"A fine woman, and a most devoted wife!" pronounced Dr. Bradley, at his luncheon-table, that day. "Let me hear no more gossip about her, girls. Remember!"
"But, Papa, they do say they live queerly!" ventured the irrepressible Selina. "Mrs. Wyllys—"
"Is a fool! see that you don't become another in listening to her twaddle!" was the peremptory reply.
Orrin Wyllys, hearing accidentally of his cousin's indisposition, called at noon, and was conducted by Phoebe, by warrant of the relationship, into Roy's presence. The chamber was heated usually by the furnace register, but Roy lay in bed gazing at the glowing pile of coals in the grate. There was a happy ray in his eyes, spontaneity in the gayety with which he welcomed his guest, that did not accord with the latter's preconceived ideas of the dolor of a sick-room.
"You look like an invalid—don't you?" was Wyllys' second remark. "This is the cheeriest place I have been in to-day. It is what the English call beastly weather, out-of-doors. I don't blame anybody for keeping his bed. I thought you showed me the room across the hall as yours when you took me through the house, that night, 'the last of your quasi widowerhood.'"

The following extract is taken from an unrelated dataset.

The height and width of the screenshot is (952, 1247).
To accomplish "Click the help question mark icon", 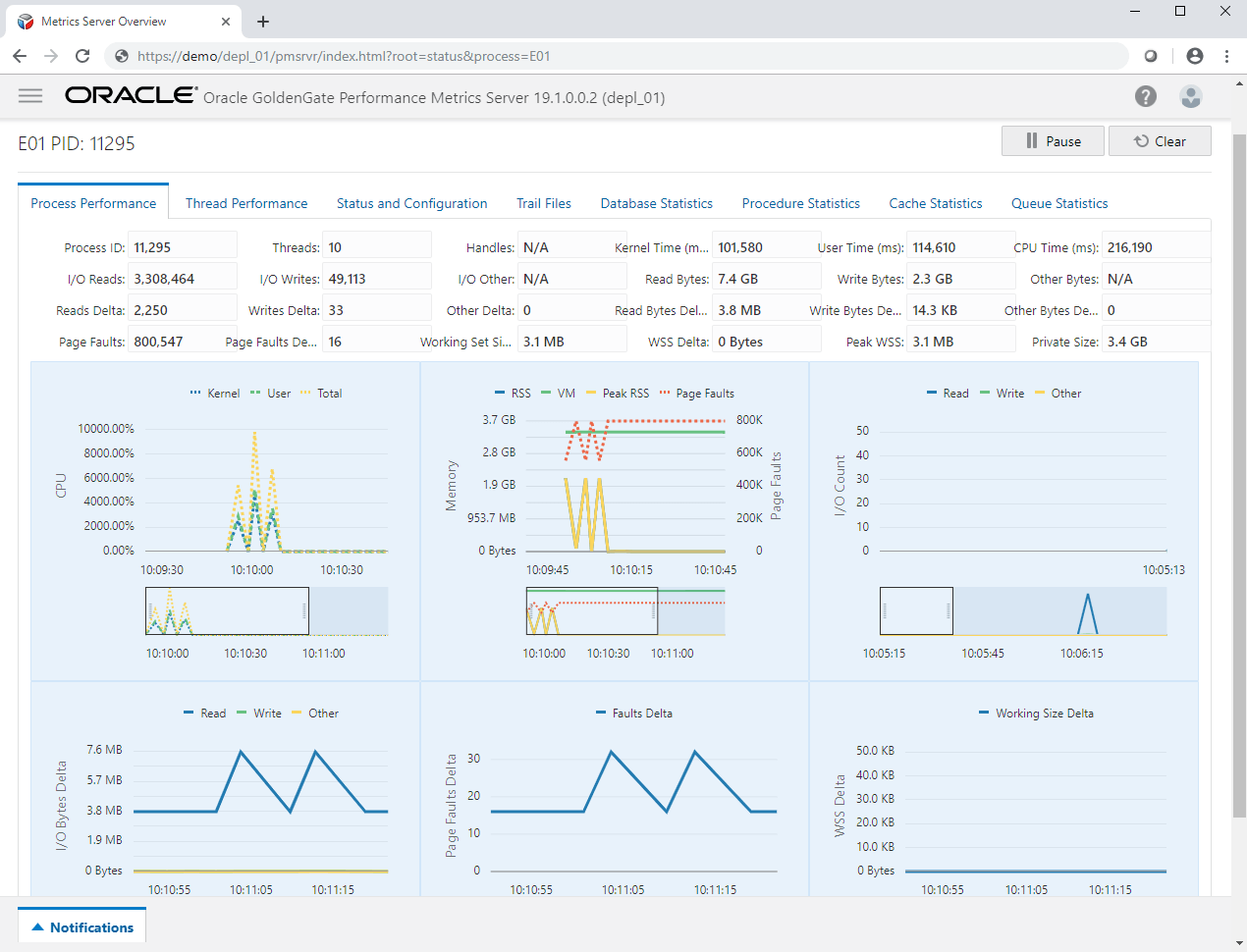I will coord(1145,96).
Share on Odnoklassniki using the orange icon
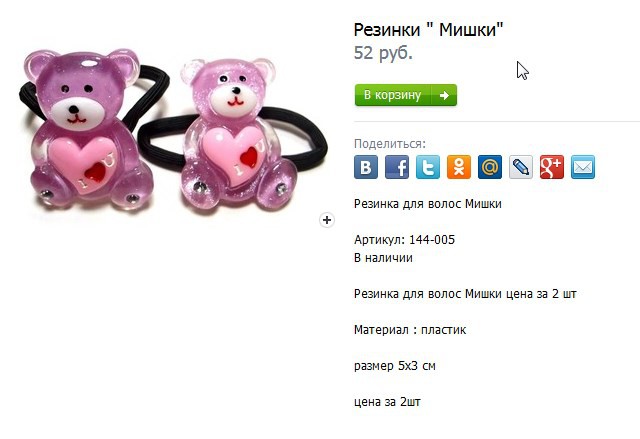Screen dimensions: 640x439 (459, 167)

"We changed the arrangement afterward," rejoined Roy, carelessly. "But it is a luxury—is'n't it? to lie still on a stormy day, and stare a fire like that out of countenance; especially on a holiday, when there are no phantoms of unsaid lectures to torment one's reveries. I am enjoying it amazingly. I hadn't the remotest conception that being sick was so delightful."
"By Jove! I should think you would luxuriate in it, unless you have less brains than I give you credit for! With an houri for head-nurse, too! I say! get out of that! I can play the sentimental sufferer as well as you, and I have a native bias for lazy luxury, which you haven't. I dare say, you cunning dog! if all were told, there is some dainty mess preparing for you below stairs,—a triumph of conjugal affection and culinary skill, that should be tasted by none but an educated appetite. A Teuton like yourself would be as well suited with bretzels and sauerkraut, washed down by a gallon of lager. I am a devout predestinarian, and here lies the case. I have a canine hunger upon me. I am on my way home to luncheon. Without, 'the day is dark and cold and dreary.' I am led to this corner of cosiness and comfort and fairy fare to dispossess you. Impostor! how dare you lie there, and grin at my emptiness and agony! Confess! what did you have for breakfast? What do you mean to devour for lunch? What do you hope to consume for dinner?"
Roy could never resist the infection of this merry banter, seldom indulged in by Orrin except when with him. It brought back their early days—"when you thrashed the big boys for bullying me"—he liked to remind the other when they slept, played, and studied together. Orrin had his foibles, and a graver fault or so, but he was his friend, as he had told Dr. Baxter, and the boyish love for his gallant senior was still strong upon him. His laugh now was hearty and mischievous.
"Such a breakfast!" he said. "Gotten up in strict conformity with the injunction—'Feed a cold'"—
"And you will have a fever to starve!" interjected Wyllys. "That would be poetical justice! But go on!"